Make an exact copy of every entry below, with the pictures left out.
*** Opening INPUT DATA ***
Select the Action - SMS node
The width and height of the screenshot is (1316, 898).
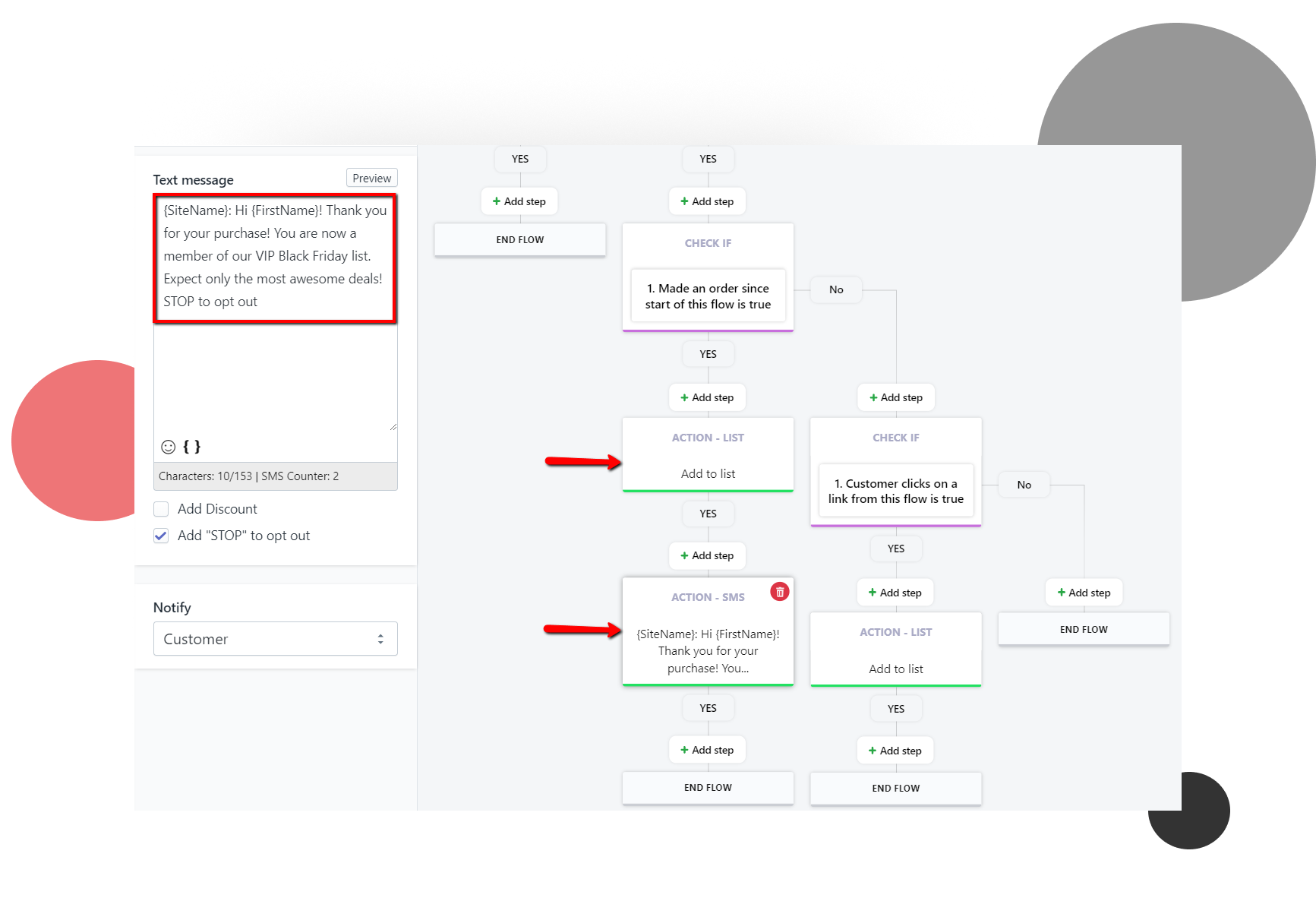tap(708, 632)
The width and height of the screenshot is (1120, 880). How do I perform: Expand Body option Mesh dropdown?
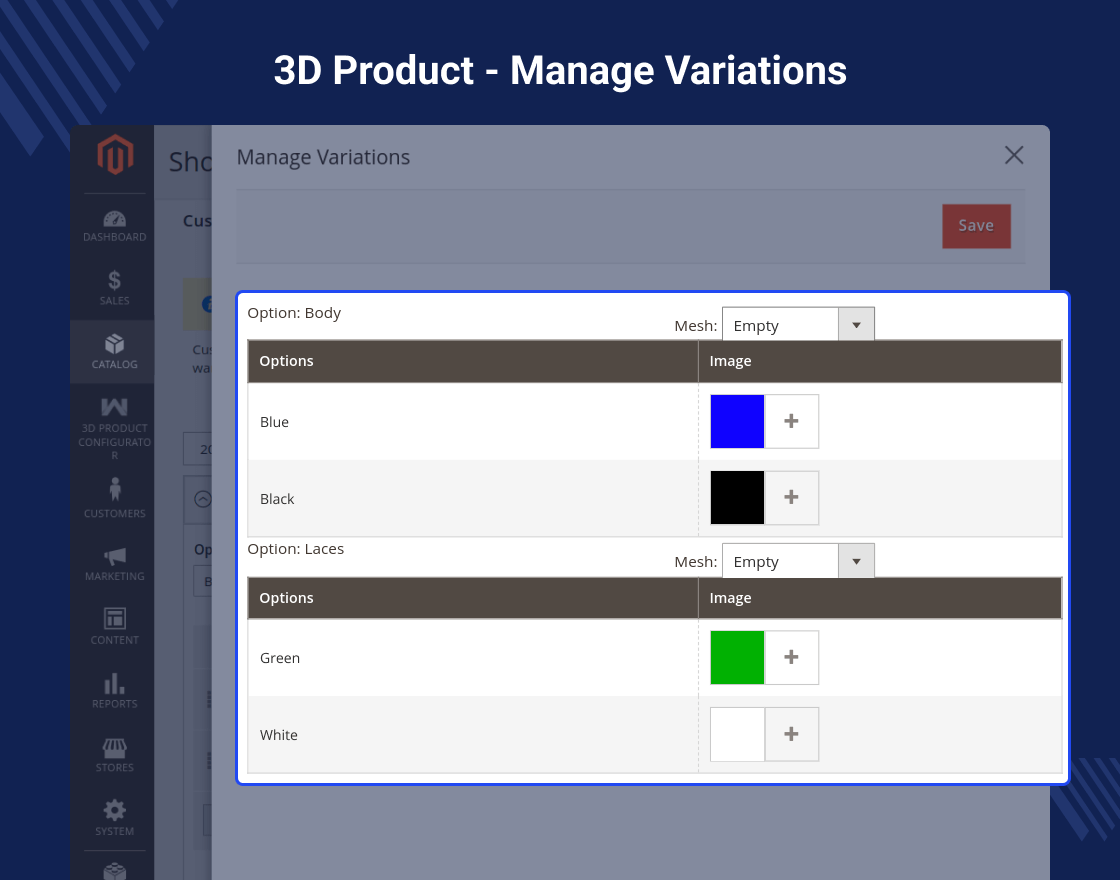(798, 325)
*** Closing INPUT DATA ***
§ RESPONSE TO THIS TASK
Select the Action - SMS node
The width and height of the screenshot is (1316, 898).
tap(708, 632)
The width and height of the screenshot is (1120, 880). How do I perform: Expand Body option Mesh dropdown?
(798, 325)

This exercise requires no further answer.